Paris 1836. Pues bien, hoy habría que afirmar que la vida misma es esa terapia.
Una terapia de control y de dominio. Aunque pueda parecer inusitado, el efecto
represivo que jugaba la obligación del trabajo se reformula como obligación de
tener una vida. Ahora se entiende porque la tesis central a la que llegamos – y
se trata simplemente de un corolario de la definición que establecíamos de la
época global – puede resumirse así: hoy la vida es el campo de batalla. La
vida, en este sentido, no consiste más que en una actividad privada cuya
finalidad es producir una vida privada. No somos más que vidas (privatizadas)

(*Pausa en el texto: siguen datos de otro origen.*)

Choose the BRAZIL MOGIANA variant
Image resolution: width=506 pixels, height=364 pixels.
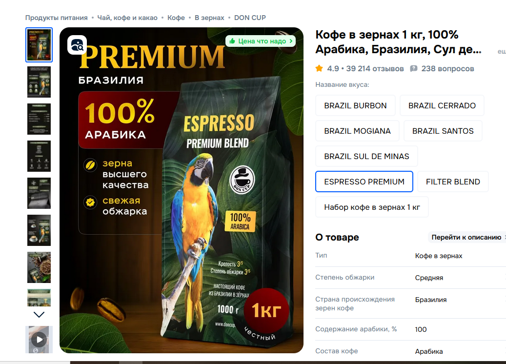[x=357, y=131]
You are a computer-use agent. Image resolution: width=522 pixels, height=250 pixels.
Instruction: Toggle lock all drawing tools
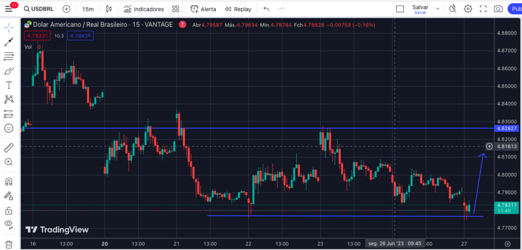8,210
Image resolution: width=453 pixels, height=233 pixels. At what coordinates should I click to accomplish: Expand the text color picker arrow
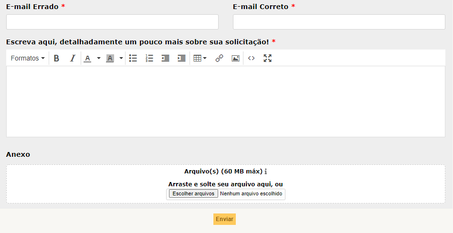pyautogui.click(x=99, y=58)
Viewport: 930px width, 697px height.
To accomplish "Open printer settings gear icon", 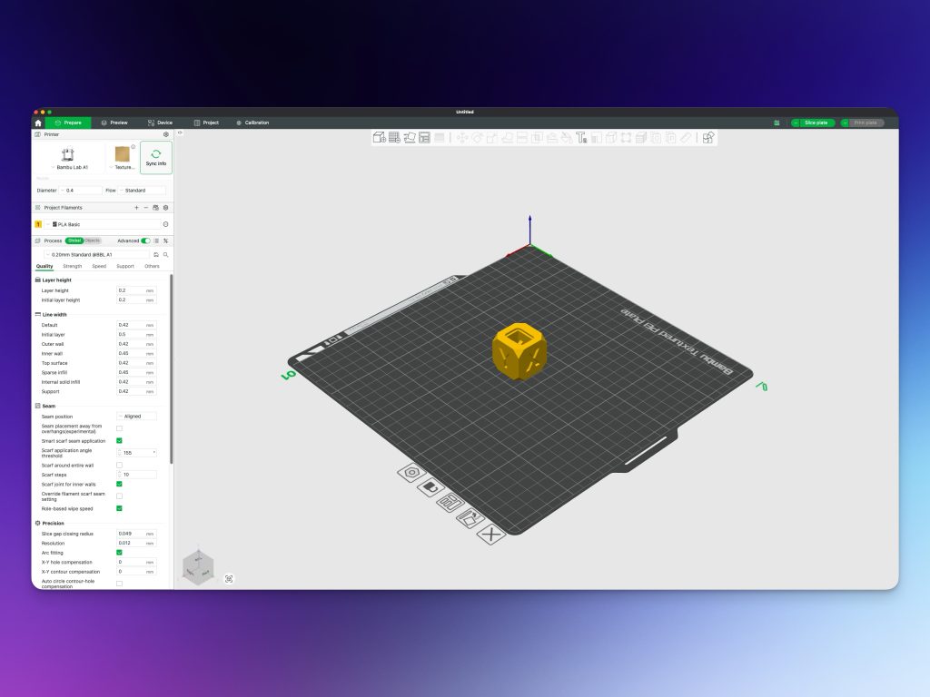I will 165,133.
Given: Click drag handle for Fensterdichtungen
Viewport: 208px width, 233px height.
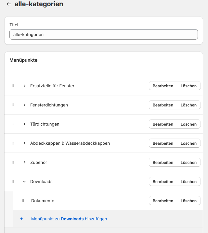Looking at the screenshot, I should 13,105.
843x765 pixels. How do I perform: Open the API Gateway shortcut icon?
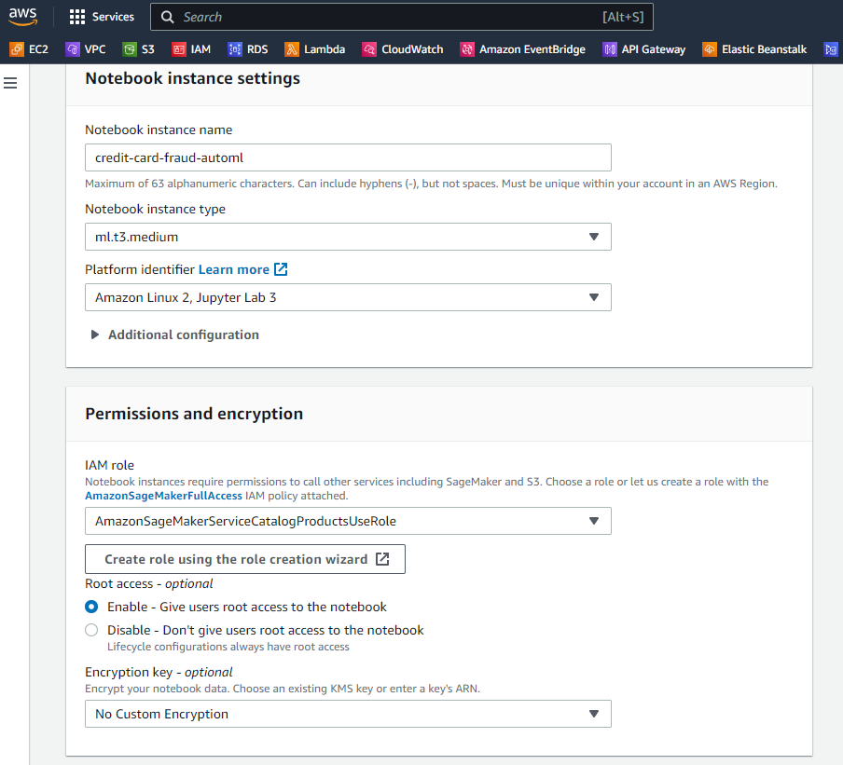point(610,49)
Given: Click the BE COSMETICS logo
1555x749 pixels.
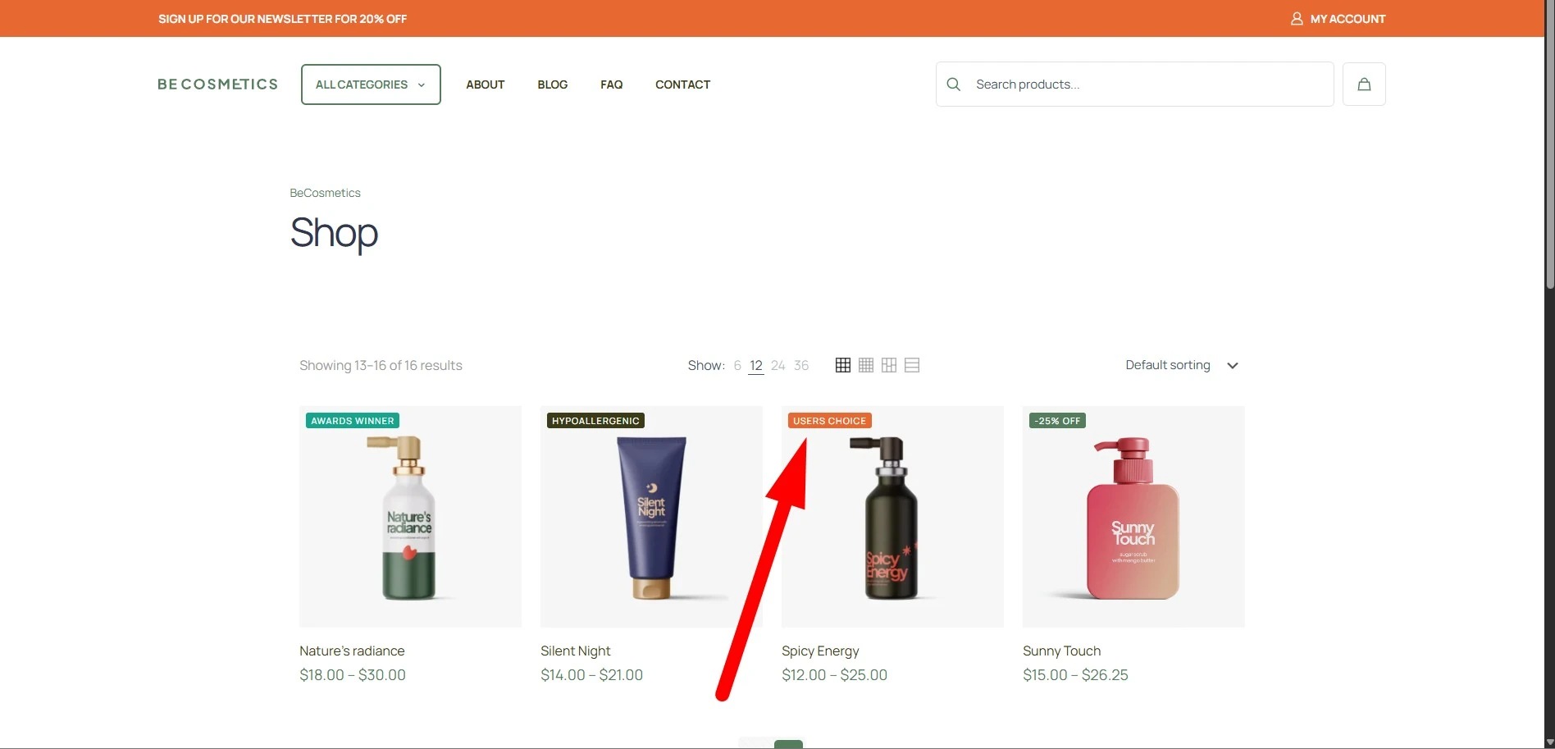Looking at the screenshot, I should [217, 84].
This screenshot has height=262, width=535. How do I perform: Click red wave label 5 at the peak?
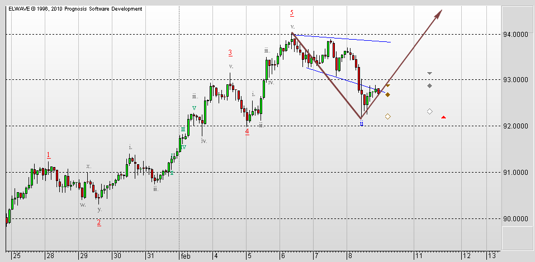[x=292, y=13]
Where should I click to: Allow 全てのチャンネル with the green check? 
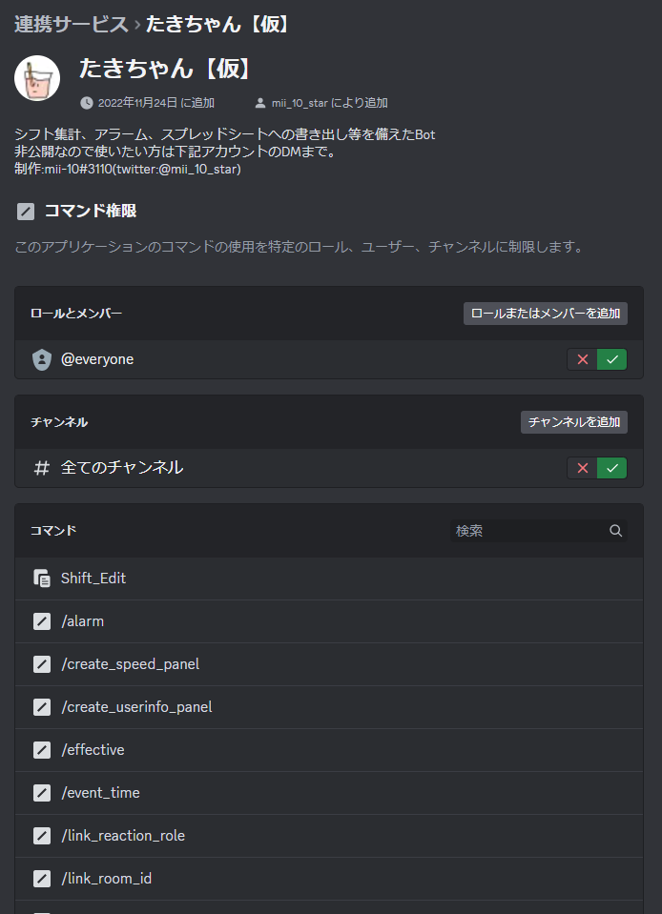pyautogui.click(x=612, y=468)
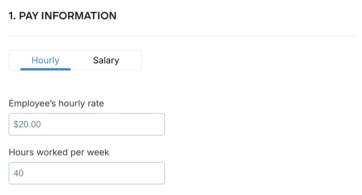Click the Hourly/Salary tab switcher container
The width and height of the screenshot is (362, 195).
(x=75, y=60)
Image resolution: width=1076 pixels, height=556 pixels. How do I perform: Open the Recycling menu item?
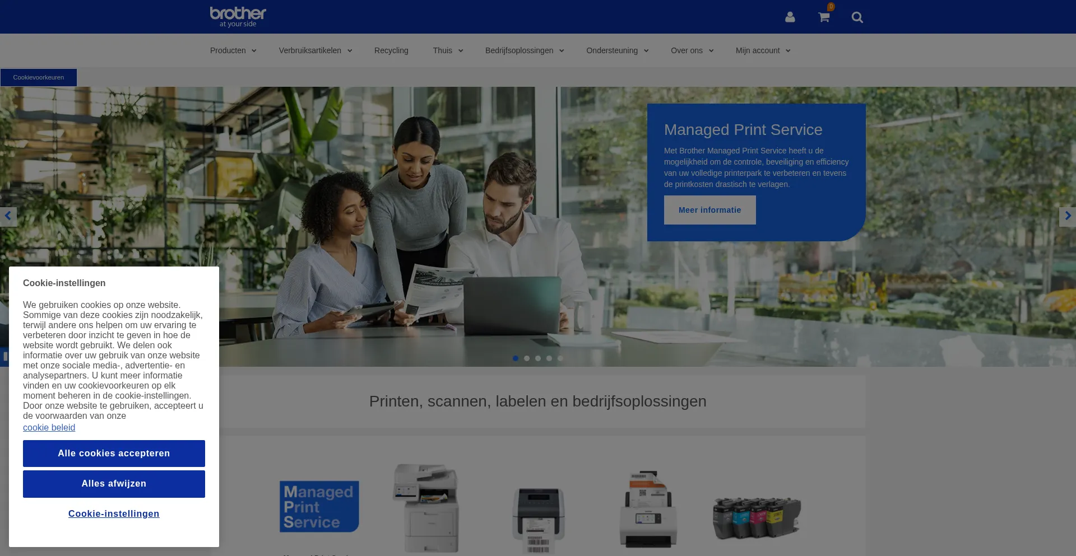click(x=391, y=50)
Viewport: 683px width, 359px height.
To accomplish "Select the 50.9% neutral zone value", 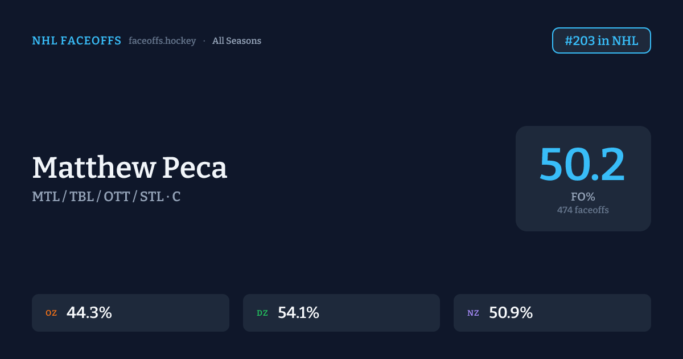I will click(511, 313).
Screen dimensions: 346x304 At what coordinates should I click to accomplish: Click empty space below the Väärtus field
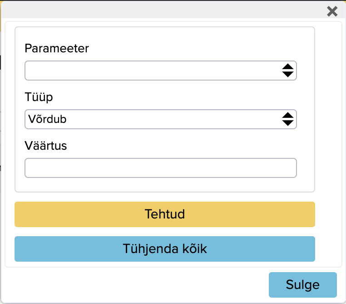click(x=164, y=185)
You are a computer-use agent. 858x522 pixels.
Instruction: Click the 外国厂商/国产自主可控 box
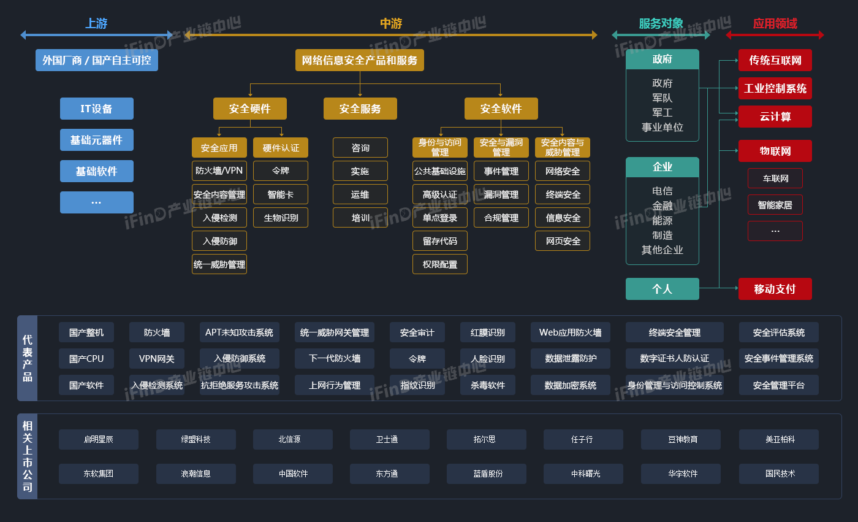click(96, 60)
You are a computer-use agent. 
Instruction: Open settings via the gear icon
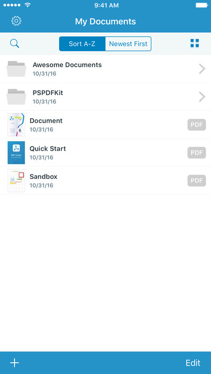16,21
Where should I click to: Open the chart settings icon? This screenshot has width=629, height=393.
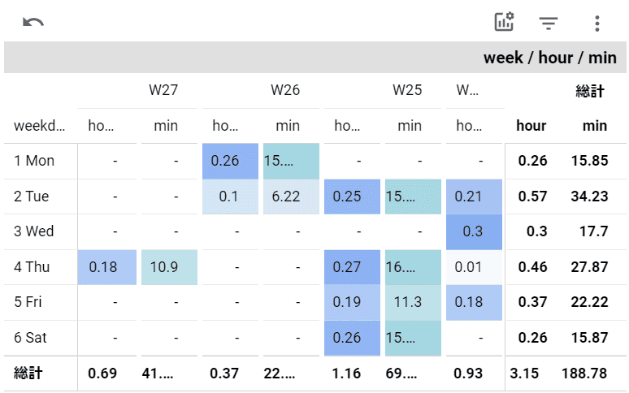505,23
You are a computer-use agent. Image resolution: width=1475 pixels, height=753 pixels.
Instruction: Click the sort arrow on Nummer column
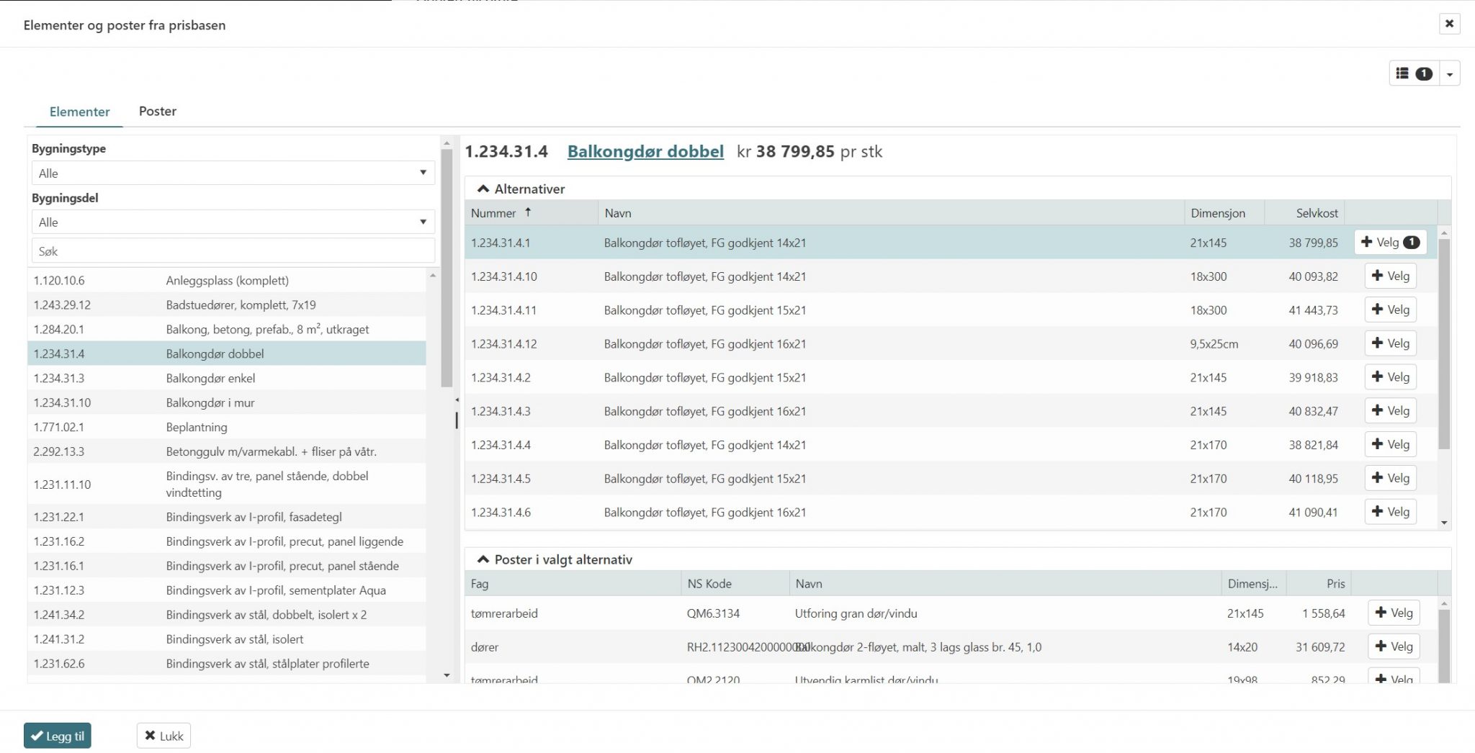[x=528, y=212]
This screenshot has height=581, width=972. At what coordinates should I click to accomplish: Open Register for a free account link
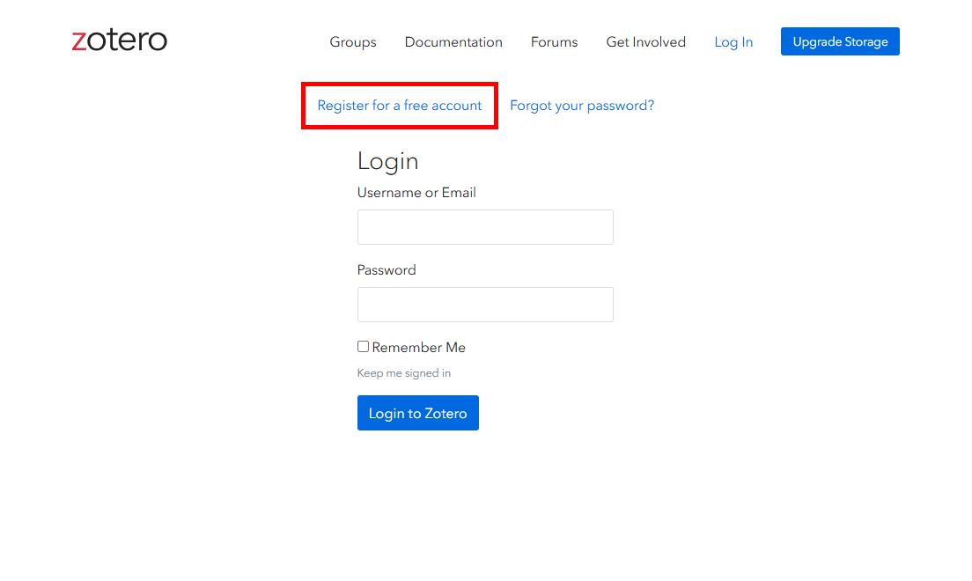pos(400,106)
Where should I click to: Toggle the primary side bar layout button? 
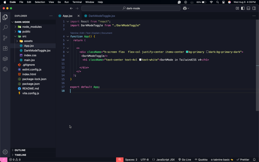[243, 8]
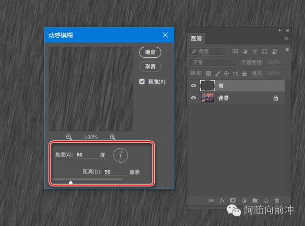Click the 确定 button to confirm
The width and height of the screenshot is (305, 226).
(150, 52)
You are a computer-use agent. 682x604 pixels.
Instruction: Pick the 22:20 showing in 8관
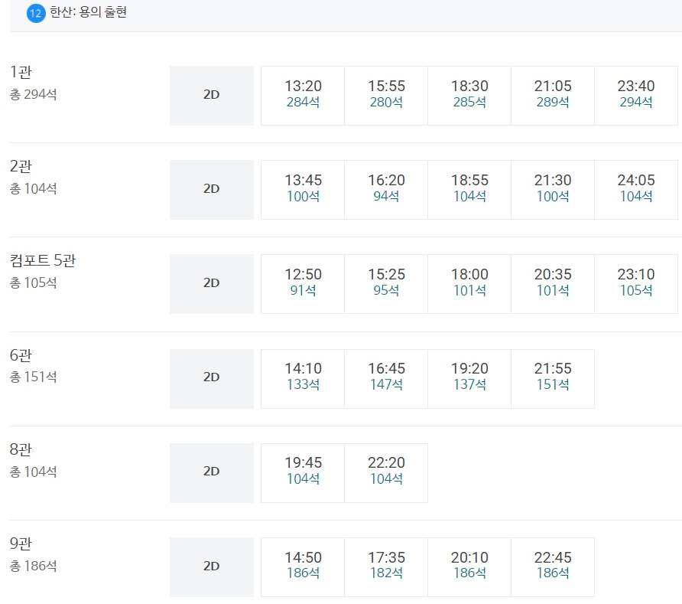pos(386,473)
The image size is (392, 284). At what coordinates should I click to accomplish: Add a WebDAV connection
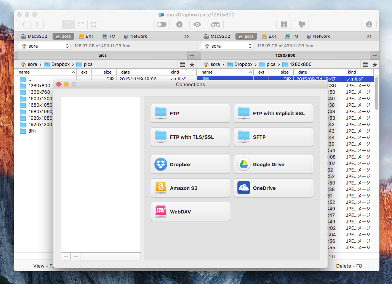tap(190, 212)
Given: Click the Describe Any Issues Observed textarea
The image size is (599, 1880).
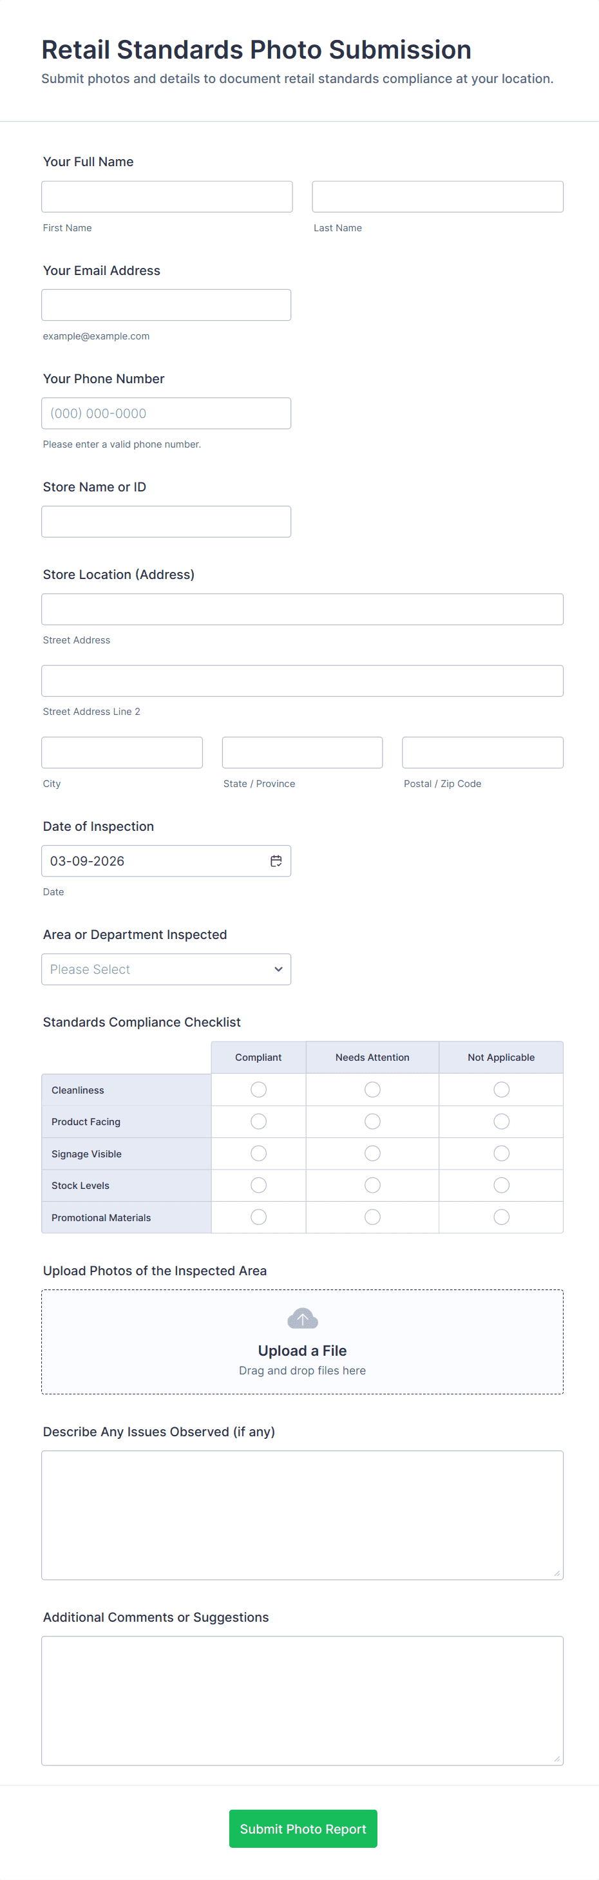Looking at the screenshot, I should 302,1514.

movilizadas para reproducir esta realidad hecha una con el capitalismo. Esta
movilización global reserva un destino diferente a cada vida. A unas las
convierte en vidas hipotecadas, a otras en residuales, a otras en emprendedores
de sí mismos. El resultado es, sin embargo, común por cuanto en todas ellas el
estado que prima es el del “estar solo”. Porque en la sociedad-red, en
definitiva, estar conectado paradójicamente es estar solo. El malestar social
será el nombre de este no-poder, de esa imposibilidad de expresar una
resistencia común y liberadora frente a las nuevas condiciones de la realidad.
El malestar social no es más que el bloqueo del camino hacia una
subjetivización política capaz de enfrentarse al mundo.
Pero
para que la movilización funcione este malestar social tiene que encauzarse, y
ese encauzamiento debe comportar, en última instancia, su inutilización
política. Para ello toda dimensión colectiva del malestar tiene que ser
borrada: el malestar social será reconducido a una cuestión personal. Así cada
vida se adapta e integra en la propia movilización. El querer vivir del hombre
anónimo funciona entonces dentro de la movilización, y como su principal
impulsor. De esta manera, vivir acaba siendo sinónimo de movilización. Es por
eso que el poder tiene que ser fundamentalmente un poder terapéutico dirigido a
mantener funcionando una sociedad enferma. El poder terapéutico no pasa tanto
por el internamiento como por la intervención sobre toda la sociedad. Su
intervención no perseguirá curar, sino prevenir, evaluar riesgos, chequear
aptitudes, y sobre todo, tratar cada caso como particular. Este es el secreto
del modo terapéutico de ejercicio del poder.
Es
importante describir sociológicamente este malestar, y así dar cuenta de las
múltiples enfermedades del vacío (estados de pánico, depresiones…) que, surgidas
por doquier, gestiona el poder terapéutico. Pero lo verdaderamente importante,
y es lo que en verdad nos interesa, es politizar ese malestar social. De aquí
que la reflexión sobre la sociedad terapéutica tenga que ir acompañada de un
análisis del estatuto de lo político en la actualidad. Que la vida es
actualmente el campo (político) de batalla nos obliga a pensar nuevamente qué
significa politizarse, ya que la politización parece ser esencialmente un
proceso de autotransformación personal. Si toda politización tiene que arrancar
de la propia vida, y habrá que ver lo que eso comporta, ocurre que una política
que se ponga como objetivo la politización de la existencia adopta,
paradójicamente, la forma de una terapia. Este resultado tiene mucho de autocontradictorio
y es inaceptable, por cuanto la “forma” terapia implica la existencia de un
experto, y en definitiva, una relación jerárquica. Pero no es fácil salir del
atolladero. Si forzosamente estamos obligados a acercar nuestra política – la
política que impulsa la politización de la existencia – a una terapia, entonces
hay que pensar una política-terapia que se libere de la terapia misma. No
sabemos cuál es el camino, pero estamos convencidos de la necesidad de apuntar
más lejos del horizonte terapéutico. El Colectivo Socialista de Pacientes (SPK)
defendió valientemente que había que “hacer de la enfermedad, un arma.” Este
puede ser un buen lema para pensar la interrupción de la movilización global, y
encarar así esa vía que desconstruye desde dentro mismo la propia terapia.